Weida Gong’s Research

Weida_RAPlotHarmful algal blooms (HABs) have become a major nuisance in many estuarine and coastal marine systems worldwide. Toxins produced by some HABs may be detrimental to fish, birds, marine mammals and even humans. Just as important, blooms of nontoxic microalgae resulting in bottom-water hypoxia are detrimental and potentially fatal to sessile macrofauna. In marine habitats heavily impacted by human activities, efforts have been made to prevent conditions that promote HABs.  However, progress is limited due to an incomplete understanding of the environmental and cellular processes that promote and propagate these blooms. The complexity of natural blooms in the  environment makes it difficult to simulate in lab. In order to understand the in situ metabolic activities of blooming microalgae, analysis of natural blooms needs to be conducted.  I am interested in how we can use molecular techniques along with  bioinformatic approaches  to reveal the nature of HABs, and how we can utilize the results of molecular analysis to make more effective management plans to better control algal blooms.
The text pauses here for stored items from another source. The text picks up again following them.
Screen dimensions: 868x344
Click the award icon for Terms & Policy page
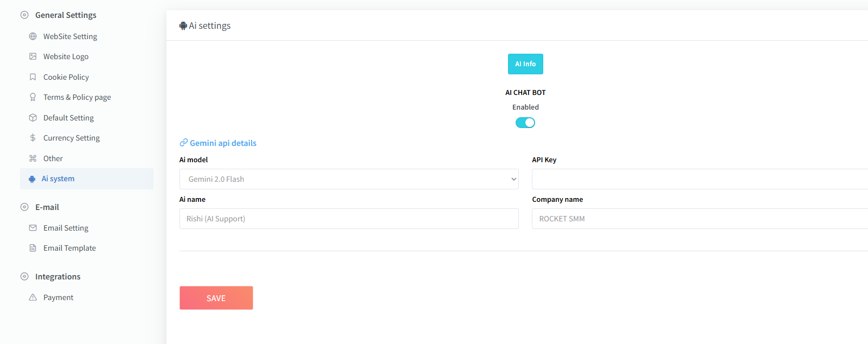click(x=33, y=97)
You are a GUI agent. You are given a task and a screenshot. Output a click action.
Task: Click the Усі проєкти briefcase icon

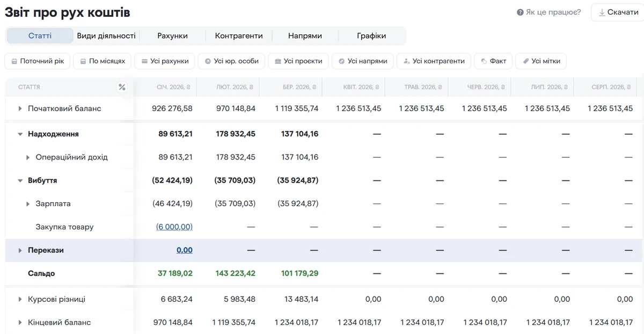278,61
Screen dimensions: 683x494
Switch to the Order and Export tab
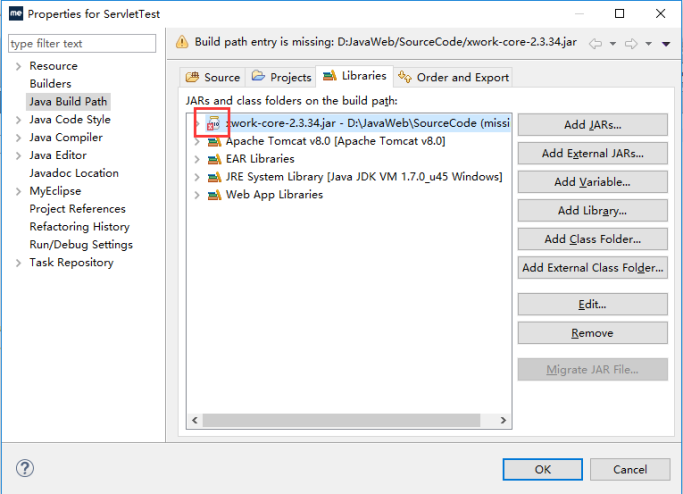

A dinoflagellate bloom was reported in the Neuse River Estuary, NC on Sep 26th, 2012 and we obtained samples at the bloom station as well as two non-bloom stations. We conducted a metatranscriptomic study on the samples and investigated how dinoflagellates were regulating their metabolic pathways to respond to their environment.

Our results show that the blooming dinoflagellates had high metabolic rates, with increased photosynthesis and carbon fixation activity to support an elevated energy demand. In addition, metabolic signals of nutrients scavenging in the blooming dinoflagellates were detected, indicative of nutrient shortages in the environment due to high dinoflagellate abundance and high nutrient consumption. To cope with the environmental stress, based on gene expression analysis, dinoflagellates appeared to be biosynthesizing and exporting massive amount of carbohydrates to feed surrounding bacteria in possible exchange for nutrients and vitamins (e.g. ammonium, B12) produced by bacterial remineralization. We hypothesize that these microbial  interactions are essential to the prolongation of algal bloom events.